From early humanity to treating today’s metabolic diseases

Two researchers from SUND, Associate Professor Frido Welker and Assistant Professor Lærke Smidt Gasbjerg, have received Sapere Aude grants of more than 6 mill DKK each.
The Sapere Aude Starting Grants are given by The Independent Research Fund to exceptionally talented early-career researchers
who are ready to lead multiple participants in a research project at a high international level.
See all Sapere Aude research leaders 2025 here and read about the two research leaders from SUND below:
Associate Professor Frido Welker, GLOBE Institute, ”MiddleEarth: Eurasian Hominin occupation history from the Middle to the Late Pleistocene”.
Neanderthals, Denisovans, and earlier populations of modern humans ventured into Central Eurasia at various moments in time across the last 500,000 years.
There is sparse archaeological and ancient molecular data from the region, however, limiting our understanding of the palaeoecology, hunting strategies, and hominin occupation histories across this vast geographic region. MiddleEarth allows us to generate such information for a few key archaeological sites spanning the last half million years.
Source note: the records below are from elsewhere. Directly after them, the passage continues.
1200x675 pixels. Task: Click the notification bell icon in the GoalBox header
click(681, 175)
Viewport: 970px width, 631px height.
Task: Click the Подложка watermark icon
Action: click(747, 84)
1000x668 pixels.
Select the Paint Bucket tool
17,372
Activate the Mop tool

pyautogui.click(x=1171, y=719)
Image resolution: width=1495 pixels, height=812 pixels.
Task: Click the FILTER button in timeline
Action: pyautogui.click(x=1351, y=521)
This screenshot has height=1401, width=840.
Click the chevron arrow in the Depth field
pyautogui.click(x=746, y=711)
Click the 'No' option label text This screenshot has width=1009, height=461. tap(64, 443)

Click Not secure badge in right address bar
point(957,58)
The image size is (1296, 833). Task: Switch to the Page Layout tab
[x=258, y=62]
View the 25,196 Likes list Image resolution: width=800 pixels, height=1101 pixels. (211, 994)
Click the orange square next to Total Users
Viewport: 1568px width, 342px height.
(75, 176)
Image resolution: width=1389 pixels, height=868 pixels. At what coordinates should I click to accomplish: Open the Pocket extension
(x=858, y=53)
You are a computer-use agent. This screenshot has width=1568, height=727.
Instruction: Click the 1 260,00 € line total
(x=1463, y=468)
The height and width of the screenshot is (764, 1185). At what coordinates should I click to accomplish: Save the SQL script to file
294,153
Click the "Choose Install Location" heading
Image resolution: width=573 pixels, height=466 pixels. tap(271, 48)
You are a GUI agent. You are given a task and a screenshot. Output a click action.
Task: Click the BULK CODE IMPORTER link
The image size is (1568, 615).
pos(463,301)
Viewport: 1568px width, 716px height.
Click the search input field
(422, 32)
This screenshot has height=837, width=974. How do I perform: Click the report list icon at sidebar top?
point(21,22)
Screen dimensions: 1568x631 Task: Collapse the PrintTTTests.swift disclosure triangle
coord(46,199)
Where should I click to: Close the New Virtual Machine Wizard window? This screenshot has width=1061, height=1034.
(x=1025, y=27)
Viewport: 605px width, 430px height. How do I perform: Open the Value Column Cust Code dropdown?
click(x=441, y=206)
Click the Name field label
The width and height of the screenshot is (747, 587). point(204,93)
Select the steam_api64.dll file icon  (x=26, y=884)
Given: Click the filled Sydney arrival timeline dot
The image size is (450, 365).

Using state-of-the-art palaeoproteomics methods integrated with zooarchaeological research, we will provide insights into which animal species were hunted and the population dynamics of Pleistocene hunter-gatherers in Central Eurasia.
This will contribute unique and significant knowledge about the evolution and behaviour of our extinct cousins, the Neanderthals and Denisovans, as well as our own Pleistocene ancestors.
6.191.576 DKK
Tenure Track Assistant Professor Lærke Smidt Gasbjerg, Department of Biomedical Sciences, ”Exploring GIP physiology: Unresolved effects of an important therapeutic system”.
Recent years, the use of multiple-targeting compounds as treatment of metabolic diseases (obesity and type 2 diabetes) are greatly expanding.
Especially, many incretin-based compounds are emerging and highly effective in improving glycemic control and reducing body weight.
My field of expertise is the human physiology of the incretin hormone glucose-dependent insulinotropic polypeptide (GIP), and recently, results of treatments with long-acting GIP-based compounds have indicated that the GIP physiology is more complex than understood so far.
Therefore, I will study the role of GIP in central and peripheral insulin sensitivity, glucose-distribution, and appetite- and nausea-regulation in humans. I will use hormone infusions of a GIP receptor agonist and antagonist during gold-standard glucose clamp techniques, whole-body PET-CT during oral ingestion of labelled glucose, and modern MRI techniques, and aim at describing the novel aspects of GIP physiology and therapeutic implications.